Он ожидал, что заключит Джамилу в объятия — впервые после долгой и такой тяжелой разлуки — но чародейка не вышла ему навстречу: дубовая дверь отворилась сама, подчиняясь воле хозяйки.
— Проходи, — бросила она, не отрывая взгляда от книги.
Их покои были почти одинаковыми… да в Круге все покои как две капли воды, но здесь сами стены говорили, что в них обитает женщина. Ноги тонули в густо-синем, цвета южных морей ковре. Недорогие, но искусно выкованные медные лампы мерцали вдоль стен, в расписных глиняных мисках лежали лепестки роз, источая тонкий, едва слышный в вечернем воздухе аромат.

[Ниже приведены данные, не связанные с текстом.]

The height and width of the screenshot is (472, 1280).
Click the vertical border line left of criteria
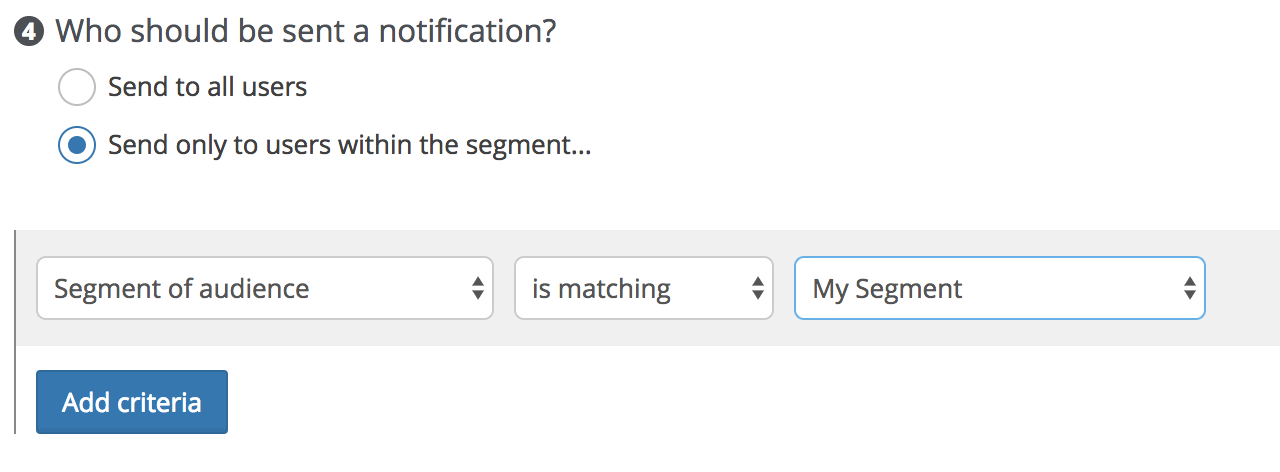point(15,332)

— Это хорошо, что ты пришел…
Как будто с вызовом — или, может, насмешливо — Джамила разглядывала его, наклонив голову. Она позволила Аджиту коснуться губами прохладной щеки и лишь тогда закончила:
— Как раз хотела с тобой поговорить.
Сердце, кажется, пропустило удар. Что, и она тоже? Чародей вымученно улыбнулся.
— А я всегда рад тебя слушать!
Маг опустился на ковер у ее ног, как делал сотни раз прежде — в комнате Джамилы был всего один стул — но тут же пожалел об этом. Смотреть снизу-вверх, пытаясь унять неловкие, ставшие словно деревянными руки — не лучший выбор.